L’excès de réglementation déstabilise le financement de la Transition
Depuis les Accords de Paris de 2015, toutes les parties prenantes se sont mises au diapason de la « Grande Transition ». Les Etats, notamment l’Union européenne, ont fixé des objectifs de décarbonation très ambitieux. Les entreprises ont présenté leurs plans de transition. Les investisseurs se sont regroupés dans des coalitions « Net Zero ». Les régulateurs et les labels, soucieux de flécher l’épargne vers les investissements durables, ont érigé des contraintes importantes sur les institutions financières.
Mais après ces annonces, place à l’exécution, à la mise en situation réelle de cette Grande Transition. Le rythme de progression est lent et la transformation de nos modes de vie et de consommation est bien plus compliquée que ce que les modèles suggéraient. Malgré la forte accélération des installations de parcs solaires et éoliens, on constate, par exemple, que la consommation de pétrole atteint un nouveau point haut cette année et les émissions mondiales de gaz à effet de serre ne baissent toujours pas. Les exemples qui montrent les difficultés opérationnelles de la Transition se multiplient.
Du côté des Etats, la Suède a indiqué qu’elle allait manquer ses objectifs à 2045,contrainte de baisser les impôts sur l’essence pour aider le consommateur suédois. L’Angleterre a décidé de repousser la fin des véhicules thermiques à2035 au lieu de 2030 et a annoncé l’ouverture d’une mine de charbon.
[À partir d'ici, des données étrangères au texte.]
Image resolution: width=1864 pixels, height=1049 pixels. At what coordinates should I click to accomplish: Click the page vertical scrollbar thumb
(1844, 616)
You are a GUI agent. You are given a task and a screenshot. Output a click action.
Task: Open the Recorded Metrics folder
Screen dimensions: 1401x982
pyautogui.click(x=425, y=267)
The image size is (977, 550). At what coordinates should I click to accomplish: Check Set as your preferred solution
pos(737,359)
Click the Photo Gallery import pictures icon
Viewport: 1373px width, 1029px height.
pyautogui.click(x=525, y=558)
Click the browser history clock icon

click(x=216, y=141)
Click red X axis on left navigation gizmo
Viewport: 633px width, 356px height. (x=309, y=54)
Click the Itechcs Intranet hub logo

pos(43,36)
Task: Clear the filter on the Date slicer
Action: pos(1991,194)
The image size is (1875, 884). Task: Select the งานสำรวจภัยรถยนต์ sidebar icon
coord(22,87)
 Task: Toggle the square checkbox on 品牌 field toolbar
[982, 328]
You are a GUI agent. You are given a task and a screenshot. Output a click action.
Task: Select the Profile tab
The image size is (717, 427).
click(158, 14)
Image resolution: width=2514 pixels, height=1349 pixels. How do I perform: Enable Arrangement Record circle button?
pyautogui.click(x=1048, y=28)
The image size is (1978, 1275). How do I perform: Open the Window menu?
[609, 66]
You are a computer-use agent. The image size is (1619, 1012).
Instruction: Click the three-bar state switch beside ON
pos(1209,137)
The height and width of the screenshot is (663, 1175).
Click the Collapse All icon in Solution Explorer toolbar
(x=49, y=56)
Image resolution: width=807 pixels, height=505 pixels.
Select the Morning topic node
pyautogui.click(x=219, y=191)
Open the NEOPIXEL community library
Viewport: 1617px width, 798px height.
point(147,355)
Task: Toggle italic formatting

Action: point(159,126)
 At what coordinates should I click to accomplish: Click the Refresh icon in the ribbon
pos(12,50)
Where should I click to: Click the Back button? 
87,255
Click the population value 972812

L’Allemagne a repoussé une législation interdisant les chaudières à gaz et, plus tôt dans l’année, a obtenu que des véhicules thermiques décarbonés puissent encore être commercialisés après 2030.
Du côté des entreprises, là aussi, certains objectifs ambitieux se heurtent à la réalité. Lego, le leader mondial des jeux, vient d’annoncer qu’il abandonne son plan de remplacement du plastique à base d’énergie fossile par du plastique recyclé. Il juge que son objectif initial est trop compliqué et l’obligerait à repenser tout son outil industriel, ce qui émettrait plus de CO2 qu’actuellement. L’entreprise travaille désormais sur la réutilisation de ses milliards de briques en circulation. Mais le modèle économique est encore à inventer.
Dans la sphère financière, de plus en plus d’institutions se retirent des coalitions qu’elles avaient contribué à créer, inquiètes des risques de greenwashing, des conflits d’intérêt potentiels et des pressions politiques grandissantes.
La pratique confronte les Etats, comme les entreprises, à des difficultés qu’ils n’avaient pas envisagées. Les problématiques sociales et technologiques ont été sous-évaluées. Mais ce n’est pas parce qu’une entreprise comme Lego revoit ses ambitions et sa méthode, qu’elle n’est pas pour autant en transition. Ce n’est pas parce que la Suède repousse ses objectifs carbone neutre qu’elle ne fait pas le maximum pour y arriver. De même ce n’est parce qu’un investisseur sort d’une coalition « Net Zero » qu’il décide de n’investir que dans des énergies fossiles.
La réalité est moins manichéenne et le financement de la Transition doit être flexible s’il veut être efficace. Il doit s’adapter aux contraintes du terrain et privilégier la trajectoire à moyen terme des entreprises plutôt que leurs progrès sur un trimestre voire une année.
Pour faire cela intelligemment, l’investisseur a besoin d’un cadre réglementaire flexible et évolutif qui prenne en compte ces difficultés opérationnelles. Mais le législateur européen fait tout l’inverse. Il contraint l’investisseur à classer ses fonds dans des catégories arbitraires et à s’engager sur des ratios réglementaires théoriques qui n’ont pas de lien avec la réalité économique. Pire, ces règles vont encore se durcir. La définition d’un actif durable est jugée trop vague, les exigences chiffrées trop faibles. L’Europe se rassure dans son rôle de bon élève quand le Royaume-Uni et les Etats-Unis font preuve de pragmatisme. Au sein d’un cadre général, ils laissent de l’oxygène à leurs acteurs économiques, alors que l’Europe les asphyxie avec ses contours trop étroits.
Actuellement, la législation européenne encourage l’investissement dans les sociétés qui émettent peu de gaz à effet de serre au détriment des entreprises en transition. C’est pourtant la décarbonation réussie de ces dernières qui permettra de lutter contre le réchauffement climatique. Avec son excès de réglementation, l’Europe fragilise sa transition, ses entreprises et ses institutions financières.